*** Begin section ***
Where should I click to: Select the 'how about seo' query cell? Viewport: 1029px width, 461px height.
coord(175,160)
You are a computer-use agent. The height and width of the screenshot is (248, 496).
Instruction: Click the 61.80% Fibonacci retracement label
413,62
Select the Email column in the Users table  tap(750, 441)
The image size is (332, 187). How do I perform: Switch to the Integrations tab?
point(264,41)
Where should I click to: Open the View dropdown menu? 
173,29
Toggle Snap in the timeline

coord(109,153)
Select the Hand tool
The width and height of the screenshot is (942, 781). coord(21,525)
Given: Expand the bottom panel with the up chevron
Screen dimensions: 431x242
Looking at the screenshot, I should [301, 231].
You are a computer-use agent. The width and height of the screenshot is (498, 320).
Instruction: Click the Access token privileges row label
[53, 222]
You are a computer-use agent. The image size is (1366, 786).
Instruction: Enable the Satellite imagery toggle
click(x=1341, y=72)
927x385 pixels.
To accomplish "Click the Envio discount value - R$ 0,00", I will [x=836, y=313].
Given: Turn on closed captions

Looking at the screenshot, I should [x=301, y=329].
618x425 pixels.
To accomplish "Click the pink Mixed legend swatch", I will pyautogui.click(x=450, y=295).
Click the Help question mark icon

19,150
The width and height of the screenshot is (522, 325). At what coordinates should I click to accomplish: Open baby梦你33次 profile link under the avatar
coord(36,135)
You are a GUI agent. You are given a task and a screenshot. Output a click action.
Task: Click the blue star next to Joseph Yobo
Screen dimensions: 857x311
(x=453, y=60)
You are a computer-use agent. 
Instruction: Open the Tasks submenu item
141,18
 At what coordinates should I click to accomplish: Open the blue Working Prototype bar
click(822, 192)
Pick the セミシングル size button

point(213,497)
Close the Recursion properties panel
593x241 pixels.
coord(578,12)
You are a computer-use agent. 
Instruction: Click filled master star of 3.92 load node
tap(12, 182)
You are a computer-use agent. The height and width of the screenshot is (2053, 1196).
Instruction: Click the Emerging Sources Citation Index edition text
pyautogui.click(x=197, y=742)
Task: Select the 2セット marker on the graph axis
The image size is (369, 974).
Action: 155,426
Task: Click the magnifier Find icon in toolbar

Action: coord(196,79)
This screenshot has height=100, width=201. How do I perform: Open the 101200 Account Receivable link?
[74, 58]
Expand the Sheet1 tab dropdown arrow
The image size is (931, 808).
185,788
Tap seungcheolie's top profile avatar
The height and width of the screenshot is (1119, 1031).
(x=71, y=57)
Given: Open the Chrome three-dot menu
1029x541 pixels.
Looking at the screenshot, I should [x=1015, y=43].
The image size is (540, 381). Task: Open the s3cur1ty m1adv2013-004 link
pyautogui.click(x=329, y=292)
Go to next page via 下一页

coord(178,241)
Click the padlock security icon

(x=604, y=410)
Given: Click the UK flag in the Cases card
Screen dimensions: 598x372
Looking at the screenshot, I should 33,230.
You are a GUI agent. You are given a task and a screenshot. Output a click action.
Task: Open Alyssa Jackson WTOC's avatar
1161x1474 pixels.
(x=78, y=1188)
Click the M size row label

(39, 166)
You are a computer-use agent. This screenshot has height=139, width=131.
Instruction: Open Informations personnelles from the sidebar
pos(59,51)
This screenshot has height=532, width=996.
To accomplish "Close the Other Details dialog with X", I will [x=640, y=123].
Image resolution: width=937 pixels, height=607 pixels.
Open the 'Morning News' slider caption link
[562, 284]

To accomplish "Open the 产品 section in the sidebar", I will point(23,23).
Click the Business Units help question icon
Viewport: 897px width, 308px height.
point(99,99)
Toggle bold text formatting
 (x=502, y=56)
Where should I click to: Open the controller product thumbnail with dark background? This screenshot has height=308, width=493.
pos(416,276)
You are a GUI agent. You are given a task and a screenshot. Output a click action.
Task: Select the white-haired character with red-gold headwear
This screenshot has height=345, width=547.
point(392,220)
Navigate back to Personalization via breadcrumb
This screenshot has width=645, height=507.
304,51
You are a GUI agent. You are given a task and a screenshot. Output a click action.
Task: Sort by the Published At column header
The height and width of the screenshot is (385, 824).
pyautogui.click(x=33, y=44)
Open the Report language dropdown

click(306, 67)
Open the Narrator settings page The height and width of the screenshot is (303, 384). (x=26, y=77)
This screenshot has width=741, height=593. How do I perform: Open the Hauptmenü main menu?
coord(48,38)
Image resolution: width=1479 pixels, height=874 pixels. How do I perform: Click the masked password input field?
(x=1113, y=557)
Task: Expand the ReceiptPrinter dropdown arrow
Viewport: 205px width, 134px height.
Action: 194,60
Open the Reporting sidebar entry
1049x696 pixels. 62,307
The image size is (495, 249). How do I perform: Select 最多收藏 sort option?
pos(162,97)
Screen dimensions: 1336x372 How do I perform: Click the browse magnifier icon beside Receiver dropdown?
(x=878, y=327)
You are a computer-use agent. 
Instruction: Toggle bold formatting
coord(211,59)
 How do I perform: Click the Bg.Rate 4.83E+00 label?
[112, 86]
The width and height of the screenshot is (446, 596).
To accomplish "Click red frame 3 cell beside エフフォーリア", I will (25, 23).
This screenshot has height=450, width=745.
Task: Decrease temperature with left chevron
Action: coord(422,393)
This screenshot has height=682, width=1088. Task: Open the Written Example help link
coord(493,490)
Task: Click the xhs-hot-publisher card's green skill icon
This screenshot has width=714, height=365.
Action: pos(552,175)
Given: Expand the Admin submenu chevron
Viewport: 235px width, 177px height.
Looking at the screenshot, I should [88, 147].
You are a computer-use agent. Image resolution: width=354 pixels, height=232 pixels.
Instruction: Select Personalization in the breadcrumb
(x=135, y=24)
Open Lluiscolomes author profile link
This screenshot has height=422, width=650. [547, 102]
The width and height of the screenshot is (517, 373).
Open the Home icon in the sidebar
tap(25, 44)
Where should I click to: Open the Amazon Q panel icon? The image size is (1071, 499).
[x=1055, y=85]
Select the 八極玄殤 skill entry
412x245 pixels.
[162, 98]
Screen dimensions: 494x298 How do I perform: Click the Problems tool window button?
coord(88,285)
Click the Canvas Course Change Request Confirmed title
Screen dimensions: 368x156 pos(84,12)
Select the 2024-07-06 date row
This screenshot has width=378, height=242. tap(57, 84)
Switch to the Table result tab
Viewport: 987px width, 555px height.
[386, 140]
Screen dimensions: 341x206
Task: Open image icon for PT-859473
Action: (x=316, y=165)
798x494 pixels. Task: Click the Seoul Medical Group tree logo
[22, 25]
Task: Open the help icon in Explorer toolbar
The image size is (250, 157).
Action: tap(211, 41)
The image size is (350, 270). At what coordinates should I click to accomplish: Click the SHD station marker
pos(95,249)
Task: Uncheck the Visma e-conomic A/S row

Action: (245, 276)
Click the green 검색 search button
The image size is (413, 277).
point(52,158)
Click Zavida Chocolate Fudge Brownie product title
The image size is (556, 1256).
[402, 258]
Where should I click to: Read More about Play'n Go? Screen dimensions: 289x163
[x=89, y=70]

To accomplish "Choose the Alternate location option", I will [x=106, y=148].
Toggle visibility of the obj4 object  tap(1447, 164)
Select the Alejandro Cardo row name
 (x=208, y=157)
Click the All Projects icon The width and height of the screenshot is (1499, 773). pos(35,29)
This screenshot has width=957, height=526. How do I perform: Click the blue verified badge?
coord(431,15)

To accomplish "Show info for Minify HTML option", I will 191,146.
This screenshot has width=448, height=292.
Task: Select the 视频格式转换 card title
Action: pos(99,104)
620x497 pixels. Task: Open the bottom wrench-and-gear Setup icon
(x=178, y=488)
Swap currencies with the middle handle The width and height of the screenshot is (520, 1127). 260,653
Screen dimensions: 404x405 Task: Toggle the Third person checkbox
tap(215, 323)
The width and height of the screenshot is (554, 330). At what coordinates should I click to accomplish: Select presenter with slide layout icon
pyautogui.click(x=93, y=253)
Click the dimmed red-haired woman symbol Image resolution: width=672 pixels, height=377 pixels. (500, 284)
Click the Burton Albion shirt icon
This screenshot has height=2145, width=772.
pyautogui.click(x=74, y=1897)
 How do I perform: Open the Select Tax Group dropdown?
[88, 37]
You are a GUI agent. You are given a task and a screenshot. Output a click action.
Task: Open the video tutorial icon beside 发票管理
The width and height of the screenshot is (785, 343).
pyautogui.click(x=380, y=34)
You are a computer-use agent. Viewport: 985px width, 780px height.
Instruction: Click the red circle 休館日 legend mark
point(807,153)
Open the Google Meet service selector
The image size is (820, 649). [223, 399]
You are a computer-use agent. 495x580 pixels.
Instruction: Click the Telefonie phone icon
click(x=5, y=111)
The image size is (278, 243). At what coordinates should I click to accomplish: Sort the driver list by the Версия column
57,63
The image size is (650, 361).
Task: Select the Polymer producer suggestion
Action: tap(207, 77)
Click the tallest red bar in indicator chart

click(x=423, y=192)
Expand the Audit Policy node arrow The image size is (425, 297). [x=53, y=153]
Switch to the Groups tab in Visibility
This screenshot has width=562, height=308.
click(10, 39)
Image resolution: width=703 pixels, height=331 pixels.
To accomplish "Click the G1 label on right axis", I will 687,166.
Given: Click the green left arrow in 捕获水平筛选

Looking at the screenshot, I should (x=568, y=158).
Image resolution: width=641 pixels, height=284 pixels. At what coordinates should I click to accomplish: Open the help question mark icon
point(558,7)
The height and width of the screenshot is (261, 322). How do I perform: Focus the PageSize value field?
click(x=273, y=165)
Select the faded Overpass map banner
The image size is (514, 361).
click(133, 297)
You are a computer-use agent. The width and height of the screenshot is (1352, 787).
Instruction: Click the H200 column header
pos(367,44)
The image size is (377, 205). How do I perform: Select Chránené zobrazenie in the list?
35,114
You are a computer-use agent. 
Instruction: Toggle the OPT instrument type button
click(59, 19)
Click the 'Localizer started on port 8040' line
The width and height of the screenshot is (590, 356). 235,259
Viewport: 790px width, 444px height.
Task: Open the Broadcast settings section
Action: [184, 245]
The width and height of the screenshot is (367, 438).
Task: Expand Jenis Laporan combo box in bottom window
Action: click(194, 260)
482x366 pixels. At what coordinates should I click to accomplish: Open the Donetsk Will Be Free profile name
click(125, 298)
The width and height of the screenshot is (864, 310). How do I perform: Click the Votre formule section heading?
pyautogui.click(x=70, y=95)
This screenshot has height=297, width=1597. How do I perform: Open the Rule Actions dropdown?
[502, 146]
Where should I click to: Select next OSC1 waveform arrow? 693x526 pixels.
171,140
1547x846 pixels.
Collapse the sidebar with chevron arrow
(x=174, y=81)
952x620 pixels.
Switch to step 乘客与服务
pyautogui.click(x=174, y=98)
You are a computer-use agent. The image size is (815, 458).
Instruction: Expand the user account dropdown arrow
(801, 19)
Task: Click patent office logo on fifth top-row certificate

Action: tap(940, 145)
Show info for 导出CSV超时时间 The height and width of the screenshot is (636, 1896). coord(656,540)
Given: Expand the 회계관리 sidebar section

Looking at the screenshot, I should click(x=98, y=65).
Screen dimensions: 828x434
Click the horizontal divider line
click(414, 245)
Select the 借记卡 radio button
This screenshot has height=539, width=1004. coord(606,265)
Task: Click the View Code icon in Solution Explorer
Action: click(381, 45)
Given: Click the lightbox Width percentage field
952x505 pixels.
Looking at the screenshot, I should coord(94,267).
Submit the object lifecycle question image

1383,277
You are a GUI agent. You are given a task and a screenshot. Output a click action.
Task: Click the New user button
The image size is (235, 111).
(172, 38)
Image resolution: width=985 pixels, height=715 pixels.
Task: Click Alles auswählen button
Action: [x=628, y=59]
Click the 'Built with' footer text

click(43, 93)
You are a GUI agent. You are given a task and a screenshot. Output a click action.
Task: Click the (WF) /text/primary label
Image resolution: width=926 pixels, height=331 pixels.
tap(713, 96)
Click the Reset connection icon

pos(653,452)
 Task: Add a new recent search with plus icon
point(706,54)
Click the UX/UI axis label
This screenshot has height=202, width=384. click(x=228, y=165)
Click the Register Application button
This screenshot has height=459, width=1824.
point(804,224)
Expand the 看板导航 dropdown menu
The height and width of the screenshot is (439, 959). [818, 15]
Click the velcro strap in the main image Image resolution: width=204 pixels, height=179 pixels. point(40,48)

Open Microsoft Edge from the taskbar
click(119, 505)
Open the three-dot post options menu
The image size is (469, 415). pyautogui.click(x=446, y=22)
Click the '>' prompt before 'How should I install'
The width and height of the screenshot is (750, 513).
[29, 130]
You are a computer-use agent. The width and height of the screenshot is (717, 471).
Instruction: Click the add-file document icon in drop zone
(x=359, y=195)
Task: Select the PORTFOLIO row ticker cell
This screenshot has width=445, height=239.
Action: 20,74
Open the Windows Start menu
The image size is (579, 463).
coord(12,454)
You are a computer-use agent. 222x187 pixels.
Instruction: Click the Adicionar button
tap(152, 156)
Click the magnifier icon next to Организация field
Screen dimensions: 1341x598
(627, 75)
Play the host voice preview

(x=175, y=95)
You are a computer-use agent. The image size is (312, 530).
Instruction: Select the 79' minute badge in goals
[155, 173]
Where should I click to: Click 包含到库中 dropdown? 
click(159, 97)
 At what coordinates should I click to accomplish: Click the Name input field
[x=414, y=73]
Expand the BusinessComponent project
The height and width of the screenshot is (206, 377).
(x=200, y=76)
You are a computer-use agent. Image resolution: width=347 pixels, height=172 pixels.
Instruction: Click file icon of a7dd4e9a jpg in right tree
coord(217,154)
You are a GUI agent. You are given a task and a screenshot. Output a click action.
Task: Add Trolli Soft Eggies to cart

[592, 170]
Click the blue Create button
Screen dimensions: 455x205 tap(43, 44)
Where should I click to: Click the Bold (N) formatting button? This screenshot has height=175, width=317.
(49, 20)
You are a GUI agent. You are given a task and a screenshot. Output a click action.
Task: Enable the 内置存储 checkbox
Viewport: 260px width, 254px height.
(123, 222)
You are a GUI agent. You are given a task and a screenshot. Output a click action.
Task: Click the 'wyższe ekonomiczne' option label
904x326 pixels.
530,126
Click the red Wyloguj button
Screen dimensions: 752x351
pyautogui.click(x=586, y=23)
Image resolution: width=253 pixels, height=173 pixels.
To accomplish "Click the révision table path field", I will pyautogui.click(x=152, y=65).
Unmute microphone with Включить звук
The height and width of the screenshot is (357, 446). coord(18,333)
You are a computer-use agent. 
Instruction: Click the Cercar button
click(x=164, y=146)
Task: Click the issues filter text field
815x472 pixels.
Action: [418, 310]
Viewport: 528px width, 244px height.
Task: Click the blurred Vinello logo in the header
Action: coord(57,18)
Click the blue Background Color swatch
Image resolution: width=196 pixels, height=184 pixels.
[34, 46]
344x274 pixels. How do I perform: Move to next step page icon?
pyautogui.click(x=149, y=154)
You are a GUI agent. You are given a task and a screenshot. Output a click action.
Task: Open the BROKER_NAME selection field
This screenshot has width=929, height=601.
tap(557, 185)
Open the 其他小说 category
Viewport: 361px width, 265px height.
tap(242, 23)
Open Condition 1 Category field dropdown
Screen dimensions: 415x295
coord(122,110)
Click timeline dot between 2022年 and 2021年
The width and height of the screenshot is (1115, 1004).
*** End section ***
▶ _Assignment_
What is needed is a verbatim copy of every line in the records above from the one containing "Task: Enable the 内置存储 checkbox" down to the one containing "Click timeline dot between 2022年 and 2021年", both included, and nothing more.

▶ _Exercise output_
Task: Enable the 内置存储 checkbox
Viewport: 260px width, 254px height.
(123, 222)
You are a GUI agent. You are given a task and a screenshot. Output a click action.
Task: Click the 'wyższe ekonomiczne' option label
904x326 pixels.
530,126
Click the red Wyloguj button
Screen dimensions: 752x351
pyautogui.click(x=586, y=23)
Image resolution: width=253 pixels, height=173 pixels.
To accomplish "Click the révision table path field", I will pyautogui.click(x=152, y=65).
Unmute microphone with Включить звук
The height and width of the screenshot is (357, 446). coord(18,333)
You are a computer-use agent. 
Instruction: Click the Cercar button
click(x=164, y=146)
Task: Click the issues filter text field
815x472 pixels.
Action: [418, 310]
Viewport: 528px width, 244px height.
Task: Click the blurred Vinello logo in the header
Action: coord(57,18)
Click the blue Background Color swatch
Image resolution: width=196 pixels, height=184 pixels.
[34, 46]
344x274 pixels. How do I perform: Move to next step page icon?
pyautogui.click(x=149, y=154)
You are a GUI agent. You are given a task and a screenshot. Output a click action.
Task: Open the BROKER_NAME selection field
This screenshot has width=929, height=601.
tap(557, 185)
Open the 其他小说 category
Viewport: 361px width, 265px height.
tap(242, 23)
Open Condition 1 Category field dropdown
Screen dimensions: 415x295
coord(122,110)
Click timeline dot between 2022年 and 2021年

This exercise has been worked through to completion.